グランドセイコー生誕60周年に誕生した、ものづくりの聖地。

グランドセイコーの誕生60周年であると当時に、創業者服部金太郎の生誕160周年という節目でもある2020年に、大きなプロジェクトを実現させた服部真二。

雫石で高級時計をつくること。それは必然だったと服部は考える。

「もともと盛岡や雫石は伝統工芸が盛んで、技能者が多い地域でした。1970年に盛岡セイコーを設立したのは、そういった時計づくりに適した人材と文化があったからです。そして伝統的な時計の生産地になったからこそ、ここに“あこがれの場所”をつくりたかった。ここで働きたいという技術者を育てていきたいのです。これまでの工場は、生産現場でしかありませんでした。しかし『グランドセイコースタジオ 雫石』は、セイコーのものづくりの視点から世界に発信する場所となる。そしてグランドセイコーの歴史を語るなら、ものづくりの匠たちにもスポットを当てるべきですし、岩手県の工芸文化についても世界に知ってもらいたい。ここはものづくりの聖地”なのです。それをグランドセイコーの誕生60周年という節目に完成させることができて、大変喜ばしく思います」

2階のラウンジへと向かう途中にある窓からは、クリーンルームで作業している技術者の様子が見える。

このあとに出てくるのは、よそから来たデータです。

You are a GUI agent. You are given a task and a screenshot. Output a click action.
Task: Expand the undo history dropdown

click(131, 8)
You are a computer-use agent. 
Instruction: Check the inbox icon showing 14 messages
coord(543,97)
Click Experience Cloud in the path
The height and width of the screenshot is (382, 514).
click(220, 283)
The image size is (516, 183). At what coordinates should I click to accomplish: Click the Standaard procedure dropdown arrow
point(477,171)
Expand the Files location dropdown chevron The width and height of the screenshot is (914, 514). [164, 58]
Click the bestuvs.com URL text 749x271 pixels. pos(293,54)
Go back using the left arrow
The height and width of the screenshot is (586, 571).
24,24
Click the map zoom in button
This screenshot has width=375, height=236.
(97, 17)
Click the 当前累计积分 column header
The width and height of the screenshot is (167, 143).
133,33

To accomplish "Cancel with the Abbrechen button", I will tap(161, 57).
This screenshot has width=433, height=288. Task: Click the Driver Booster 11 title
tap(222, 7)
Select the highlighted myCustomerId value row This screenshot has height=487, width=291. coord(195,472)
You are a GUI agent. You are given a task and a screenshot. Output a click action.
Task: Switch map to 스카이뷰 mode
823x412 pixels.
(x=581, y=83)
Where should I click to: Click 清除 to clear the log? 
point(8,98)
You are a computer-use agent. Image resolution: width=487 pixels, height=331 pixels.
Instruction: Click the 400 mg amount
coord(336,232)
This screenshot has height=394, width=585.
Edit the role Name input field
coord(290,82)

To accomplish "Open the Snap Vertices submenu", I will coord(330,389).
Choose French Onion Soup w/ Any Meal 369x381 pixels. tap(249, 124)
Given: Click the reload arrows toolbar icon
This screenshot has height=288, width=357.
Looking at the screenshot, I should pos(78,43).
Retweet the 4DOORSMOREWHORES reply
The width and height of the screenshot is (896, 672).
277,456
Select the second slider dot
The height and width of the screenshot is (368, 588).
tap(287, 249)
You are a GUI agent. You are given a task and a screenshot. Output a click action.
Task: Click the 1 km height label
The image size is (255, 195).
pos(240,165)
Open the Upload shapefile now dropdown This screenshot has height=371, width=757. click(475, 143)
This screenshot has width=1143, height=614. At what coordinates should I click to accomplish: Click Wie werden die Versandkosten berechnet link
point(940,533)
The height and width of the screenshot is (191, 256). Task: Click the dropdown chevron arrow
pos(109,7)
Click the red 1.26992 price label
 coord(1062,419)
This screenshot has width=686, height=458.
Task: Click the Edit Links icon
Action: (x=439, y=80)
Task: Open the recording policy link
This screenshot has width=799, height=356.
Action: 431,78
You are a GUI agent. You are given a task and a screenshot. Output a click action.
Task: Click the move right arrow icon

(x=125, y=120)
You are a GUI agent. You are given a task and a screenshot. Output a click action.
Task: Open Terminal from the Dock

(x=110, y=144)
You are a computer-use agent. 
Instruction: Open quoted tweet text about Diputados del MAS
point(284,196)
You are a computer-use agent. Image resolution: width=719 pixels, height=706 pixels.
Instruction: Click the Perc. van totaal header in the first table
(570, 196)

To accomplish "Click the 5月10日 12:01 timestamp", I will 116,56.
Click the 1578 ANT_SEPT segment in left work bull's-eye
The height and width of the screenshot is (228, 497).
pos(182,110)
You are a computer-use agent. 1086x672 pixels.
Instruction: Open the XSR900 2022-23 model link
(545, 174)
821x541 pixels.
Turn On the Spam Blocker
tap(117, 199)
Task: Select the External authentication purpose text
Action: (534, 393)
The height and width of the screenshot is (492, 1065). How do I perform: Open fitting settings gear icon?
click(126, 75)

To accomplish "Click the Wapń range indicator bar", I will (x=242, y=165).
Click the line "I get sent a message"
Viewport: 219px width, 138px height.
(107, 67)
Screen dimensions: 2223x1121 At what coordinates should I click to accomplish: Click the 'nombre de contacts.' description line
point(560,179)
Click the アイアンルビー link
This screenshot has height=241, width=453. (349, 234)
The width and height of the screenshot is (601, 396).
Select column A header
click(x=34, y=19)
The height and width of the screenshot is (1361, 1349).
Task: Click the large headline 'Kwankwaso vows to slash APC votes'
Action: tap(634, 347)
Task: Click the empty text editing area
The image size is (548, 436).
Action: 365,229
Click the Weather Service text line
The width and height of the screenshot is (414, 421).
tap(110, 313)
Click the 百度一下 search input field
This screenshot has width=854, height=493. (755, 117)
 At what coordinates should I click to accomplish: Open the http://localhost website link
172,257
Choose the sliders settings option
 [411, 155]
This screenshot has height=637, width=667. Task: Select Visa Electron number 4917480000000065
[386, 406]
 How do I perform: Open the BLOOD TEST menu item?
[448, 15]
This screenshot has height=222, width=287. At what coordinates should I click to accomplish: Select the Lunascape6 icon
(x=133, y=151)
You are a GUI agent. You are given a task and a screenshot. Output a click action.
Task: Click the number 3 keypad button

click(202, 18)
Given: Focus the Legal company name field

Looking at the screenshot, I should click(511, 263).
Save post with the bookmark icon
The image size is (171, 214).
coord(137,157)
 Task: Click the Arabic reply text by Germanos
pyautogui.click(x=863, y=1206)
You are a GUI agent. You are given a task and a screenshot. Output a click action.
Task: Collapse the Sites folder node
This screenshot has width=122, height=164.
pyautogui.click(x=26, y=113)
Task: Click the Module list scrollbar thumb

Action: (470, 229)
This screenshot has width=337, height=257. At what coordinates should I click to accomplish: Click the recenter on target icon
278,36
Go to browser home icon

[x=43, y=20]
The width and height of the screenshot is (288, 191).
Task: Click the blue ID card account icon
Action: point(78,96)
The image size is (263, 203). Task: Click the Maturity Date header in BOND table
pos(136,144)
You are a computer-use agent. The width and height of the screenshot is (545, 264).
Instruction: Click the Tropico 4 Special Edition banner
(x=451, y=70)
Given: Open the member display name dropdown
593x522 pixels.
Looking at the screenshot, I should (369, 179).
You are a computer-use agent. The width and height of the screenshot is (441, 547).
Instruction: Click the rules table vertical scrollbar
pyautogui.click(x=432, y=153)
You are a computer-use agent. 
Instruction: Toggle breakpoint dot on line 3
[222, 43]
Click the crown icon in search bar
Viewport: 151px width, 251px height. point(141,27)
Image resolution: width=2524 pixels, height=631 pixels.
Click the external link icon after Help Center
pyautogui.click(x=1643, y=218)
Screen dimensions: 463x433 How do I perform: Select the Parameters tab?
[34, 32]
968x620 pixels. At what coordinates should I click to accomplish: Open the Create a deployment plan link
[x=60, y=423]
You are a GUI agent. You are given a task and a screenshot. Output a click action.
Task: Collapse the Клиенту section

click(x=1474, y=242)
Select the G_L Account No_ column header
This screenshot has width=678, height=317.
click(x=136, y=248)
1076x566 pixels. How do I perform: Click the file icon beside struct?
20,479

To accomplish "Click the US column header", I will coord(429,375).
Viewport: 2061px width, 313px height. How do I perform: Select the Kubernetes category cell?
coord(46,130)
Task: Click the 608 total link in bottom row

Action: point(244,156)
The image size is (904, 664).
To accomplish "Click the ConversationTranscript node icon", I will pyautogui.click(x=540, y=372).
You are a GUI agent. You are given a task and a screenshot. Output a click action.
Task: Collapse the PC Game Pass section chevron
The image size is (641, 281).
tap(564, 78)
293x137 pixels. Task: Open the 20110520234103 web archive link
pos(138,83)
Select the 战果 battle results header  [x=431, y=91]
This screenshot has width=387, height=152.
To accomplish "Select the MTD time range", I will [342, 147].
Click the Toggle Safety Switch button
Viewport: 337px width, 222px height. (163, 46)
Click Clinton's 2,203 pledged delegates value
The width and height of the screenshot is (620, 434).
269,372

「グランドセイコースタジオ 雫石」では、雫石高級時計工房で使用していた、岩手県の伝統家具「岩谷堂箪笥」の作業机を引き続き使用している。最新の工場ではあるが木のぬくもりや伝統工芸との融合が意識されているのだ。

実はこういった時計工房はかなり珍しい。スイスの時計工房では効率化を重視しており作業机も仕事環境も、かなり近代的になっている。建物自体は長閑な自然の中にあるのだが、四角い箱の中で仕事をしているのだ。しかしグランドセイコースタジオ 雫石は、もっと自然に近い印象を受ける。高級時計は必ず人の手から生み出されるのだから、働く時計技術者の心理状態も製品の質へと直結するだろう。スイスの高名な独立時計師は、精神を落ち着ける場所こそが時計製造に最適であると考えて山奥に工房を構えた。顔を上げれば美しい自然が飛び込んでくる場所こそが、細かい作業によるストレスを打ち消すというのだ。

それと同じ理念を、グランドセイコースタジオ 雫石にも感じる。美しい環境の中でしか、美しい時計は生まれないのだ。

エントランスに掲げられている、グランドセイコーの獅子のマーク。

2017年にブランドとして独立し、グローバルブランドとして着実な歩みを進めている「グランドセイコー」。しかし高級時計の世界は、製品の力だけで勝負するのではない。大切なのは製品が生まれる背景であり、どういう場所でだれがつくっているかという物語である。「グランドセイコースタジオ 雫石」はグランドセイコーのものづくりの精神と理念を世界中へと発信する場所になる。世界中から時計愛好家が訪問したいと考える聖地になる……。それは絵空事ではないだろう。それくらい魅力的な場所である。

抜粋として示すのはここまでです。